Marcel Leonardo Rodriguez, LePing Li

The knee joint performs mechanical functions with various loading and unloading processes. Past studies have focused on the kinematics and elastic response of the joint with less understanding of the rate-dependent load response associated with viscoelastic and poromechanical behaviors. Forty-five fresh porcine knee joints were used in the present study to determine the loading-rate-dependent force-compression relationship, creep and relaxation of normal, dehydrated and meniscectomized joints. The mechanical tests of all normal intact joints showed similar strong compression-rate-dependent behavior: for a given compression-magnitude up to 1.2 mm, the reaction force varied 6 times over compression rates.

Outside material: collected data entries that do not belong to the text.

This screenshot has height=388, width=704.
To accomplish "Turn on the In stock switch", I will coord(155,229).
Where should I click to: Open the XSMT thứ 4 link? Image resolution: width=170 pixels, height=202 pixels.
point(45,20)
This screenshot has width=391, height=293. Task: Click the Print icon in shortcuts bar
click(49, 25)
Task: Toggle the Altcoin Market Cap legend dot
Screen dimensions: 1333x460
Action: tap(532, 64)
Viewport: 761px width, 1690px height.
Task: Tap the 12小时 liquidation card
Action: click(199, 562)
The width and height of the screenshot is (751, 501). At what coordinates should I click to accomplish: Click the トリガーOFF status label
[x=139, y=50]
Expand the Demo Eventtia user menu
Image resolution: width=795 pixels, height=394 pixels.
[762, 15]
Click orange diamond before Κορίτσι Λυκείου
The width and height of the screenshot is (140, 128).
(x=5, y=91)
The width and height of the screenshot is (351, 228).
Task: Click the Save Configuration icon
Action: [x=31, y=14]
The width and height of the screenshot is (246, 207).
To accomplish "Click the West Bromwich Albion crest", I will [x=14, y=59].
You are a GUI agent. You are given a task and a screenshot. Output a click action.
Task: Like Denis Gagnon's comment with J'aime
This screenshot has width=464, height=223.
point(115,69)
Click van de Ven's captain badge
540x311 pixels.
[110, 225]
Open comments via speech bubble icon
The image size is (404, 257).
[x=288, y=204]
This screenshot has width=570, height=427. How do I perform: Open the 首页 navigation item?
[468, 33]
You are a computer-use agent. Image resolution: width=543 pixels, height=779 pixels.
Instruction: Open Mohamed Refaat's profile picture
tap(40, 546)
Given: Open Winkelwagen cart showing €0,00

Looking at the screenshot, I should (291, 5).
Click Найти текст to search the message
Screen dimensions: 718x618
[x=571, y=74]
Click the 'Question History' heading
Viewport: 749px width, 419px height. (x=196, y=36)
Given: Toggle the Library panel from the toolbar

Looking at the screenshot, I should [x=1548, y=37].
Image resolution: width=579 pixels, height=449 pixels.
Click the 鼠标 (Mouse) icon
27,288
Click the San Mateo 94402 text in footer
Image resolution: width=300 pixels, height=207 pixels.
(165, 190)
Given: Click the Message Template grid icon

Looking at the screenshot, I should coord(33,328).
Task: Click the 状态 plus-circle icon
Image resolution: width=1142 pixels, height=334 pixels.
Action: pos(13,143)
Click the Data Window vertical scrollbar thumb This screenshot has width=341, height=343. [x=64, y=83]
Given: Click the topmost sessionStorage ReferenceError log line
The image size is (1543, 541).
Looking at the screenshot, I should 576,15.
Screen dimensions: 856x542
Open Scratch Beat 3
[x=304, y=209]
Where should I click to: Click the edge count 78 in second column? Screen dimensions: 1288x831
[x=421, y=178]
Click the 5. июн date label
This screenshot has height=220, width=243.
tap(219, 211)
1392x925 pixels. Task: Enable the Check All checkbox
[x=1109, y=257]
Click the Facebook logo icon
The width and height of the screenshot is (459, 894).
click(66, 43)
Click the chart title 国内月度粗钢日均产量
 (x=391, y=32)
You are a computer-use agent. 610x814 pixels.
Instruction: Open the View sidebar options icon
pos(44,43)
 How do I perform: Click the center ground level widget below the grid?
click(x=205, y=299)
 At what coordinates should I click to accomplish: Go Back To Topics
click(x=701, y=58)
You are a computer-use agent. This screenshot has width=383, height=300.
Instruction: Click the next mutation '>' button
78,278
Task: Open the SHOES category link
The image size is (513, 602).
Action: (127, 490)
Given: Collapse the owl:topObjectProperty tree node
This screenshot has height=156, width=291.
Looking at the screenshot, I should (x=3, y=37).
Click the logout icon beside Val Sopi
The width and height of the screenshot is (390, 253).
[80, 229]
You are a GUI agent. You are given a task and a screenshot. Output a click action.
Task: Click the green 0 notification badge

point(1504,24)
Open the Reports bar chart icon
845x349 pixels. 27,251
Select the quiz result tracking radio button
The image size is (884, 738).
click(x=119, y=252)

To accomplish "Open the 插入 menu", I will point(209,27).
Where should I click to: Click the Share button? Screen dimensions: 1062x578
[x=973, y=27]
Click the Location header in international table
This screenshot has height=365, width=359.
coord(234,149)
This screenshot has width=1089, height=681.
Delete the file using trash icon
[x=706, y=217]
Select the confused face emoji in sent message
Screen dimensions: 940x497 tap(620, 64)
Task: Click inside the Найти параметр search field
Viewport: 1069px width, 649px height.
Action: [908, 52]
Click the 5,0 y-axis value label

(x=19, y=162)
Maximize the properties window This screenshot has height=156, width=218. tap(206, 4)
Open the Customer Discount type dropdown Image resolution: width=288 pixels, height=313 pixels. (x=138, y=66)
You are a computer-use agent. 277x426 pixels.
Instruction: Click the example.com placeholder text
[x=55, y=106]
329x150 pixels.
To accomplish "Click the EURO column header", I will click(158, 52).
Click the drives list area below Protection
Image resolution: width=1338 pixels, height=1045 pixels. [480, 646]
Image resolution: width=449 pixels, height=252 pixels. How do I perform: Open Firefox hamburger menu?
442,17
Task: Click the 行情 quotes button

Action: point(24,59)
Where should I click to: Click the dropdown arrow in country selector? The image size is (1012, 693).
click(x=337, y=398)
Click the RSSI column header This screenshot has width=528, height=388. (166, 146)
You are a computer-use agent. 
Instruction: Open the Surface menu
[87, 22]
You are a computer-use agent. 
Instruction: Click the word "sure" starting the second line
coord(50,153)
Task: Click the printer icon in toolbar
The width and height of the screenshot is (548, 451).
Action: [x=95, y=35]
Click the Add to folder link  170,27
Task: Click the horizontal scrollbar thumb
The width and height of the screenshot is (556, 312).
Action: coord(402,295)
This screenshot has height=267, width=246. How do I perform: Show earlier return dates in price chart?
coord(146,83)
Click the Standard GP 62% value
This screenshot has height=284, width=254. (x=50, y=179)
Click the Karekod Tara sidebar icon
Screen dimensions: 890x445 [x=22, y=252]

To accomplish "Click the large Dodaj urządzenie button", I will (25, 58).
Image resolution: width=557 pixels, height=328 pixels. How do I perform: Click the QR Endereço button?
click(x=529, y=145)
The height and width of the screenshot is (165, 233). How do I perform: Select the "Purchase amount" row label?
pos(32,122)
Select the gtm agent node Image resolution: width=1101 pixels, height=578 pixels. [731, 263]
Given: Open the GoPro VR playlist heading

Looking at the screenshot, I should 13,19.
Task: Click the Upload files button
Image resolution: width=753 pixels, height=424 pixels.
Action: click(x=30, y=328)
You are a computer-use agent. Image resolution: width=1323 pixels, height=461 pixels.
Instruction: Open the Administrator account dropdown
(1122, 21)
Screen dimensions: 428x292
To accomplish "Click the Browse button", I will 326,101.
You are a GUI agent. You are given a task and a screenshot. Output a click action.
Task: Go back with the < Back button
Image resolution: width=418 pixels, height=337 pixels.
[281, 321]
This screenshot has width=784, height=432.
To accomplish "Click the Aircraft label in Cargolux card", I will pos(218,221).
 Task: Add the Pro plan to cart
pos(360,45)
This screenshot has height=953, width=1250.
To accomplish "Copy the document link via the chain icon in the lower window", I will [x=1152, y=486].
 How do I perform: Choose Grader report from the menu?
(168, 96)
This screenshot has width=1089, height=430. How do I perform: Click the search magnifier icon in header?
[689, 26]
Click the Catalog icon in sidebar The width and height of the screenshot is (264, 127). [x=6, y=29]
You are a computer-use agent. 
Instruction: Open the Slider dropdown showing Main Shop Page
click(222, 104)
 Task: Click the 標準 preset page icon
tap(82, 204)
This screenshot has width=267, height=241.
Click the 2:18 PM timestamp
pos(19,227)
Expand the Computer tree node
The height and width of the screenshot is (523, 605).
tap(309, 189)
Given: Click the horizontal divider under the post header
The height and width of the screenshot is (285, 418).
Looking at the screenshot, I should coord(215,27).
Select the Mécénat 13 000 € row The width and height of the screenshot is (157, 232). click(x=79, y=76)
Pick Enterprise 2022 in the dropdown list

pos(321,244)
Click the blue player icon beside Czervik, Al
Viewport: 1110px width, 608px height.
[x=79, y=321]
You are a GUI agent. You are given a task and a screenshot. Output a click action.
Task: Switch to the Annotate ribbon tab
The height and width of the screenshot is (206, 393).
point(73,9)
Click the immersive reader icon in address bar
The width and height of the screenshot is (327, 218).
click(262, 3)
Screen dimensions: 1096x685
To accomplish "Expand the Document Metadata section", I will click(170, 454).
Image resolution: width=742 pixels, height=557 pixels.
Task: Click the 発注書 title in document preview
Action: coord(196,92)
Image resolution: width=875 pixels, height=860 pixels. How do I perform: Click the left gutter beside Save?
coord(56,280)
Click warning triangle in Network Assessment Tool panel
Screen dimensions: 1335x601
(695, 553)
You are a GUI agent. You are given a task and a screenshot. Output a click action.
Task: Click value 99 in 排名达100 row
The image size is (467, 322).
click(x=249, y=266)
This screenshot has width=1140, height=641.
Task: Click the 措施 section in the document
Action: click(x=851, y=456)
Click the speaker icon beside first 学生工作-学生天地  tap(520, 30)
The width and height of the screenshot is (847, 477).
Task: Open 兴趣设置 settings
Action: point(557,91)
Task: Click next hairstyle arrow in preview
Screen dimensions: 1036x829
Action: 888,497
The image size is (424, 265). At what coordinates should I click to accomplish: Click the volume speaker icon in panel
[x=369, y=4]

While the static response was essentially linear, the nonlinear behavior was boosted with the increased compression rate to approach the asymptote or limit at approximately 2 mm/s. On the other hand, the joint stiffness varied approximately 3 times over different joints, when accounting for the maturity and breed of the animals. Both a loss of joint hydration and a total meniscectomy greatly compromised the load support in the joint, resulting in a reduction of load support as much as 60% from the corresponding intact joint. However, the former only weakened the transient load support, but the latter also greatly weakened the equilibrium load support. A total meniscectomy did not diminish the compression-rate-dependence of the joint though. These findings are consistent with the fluid-pressurization loading mechanism, which may have a significant implication in the joint mechanical function and cartilage mechanobiology.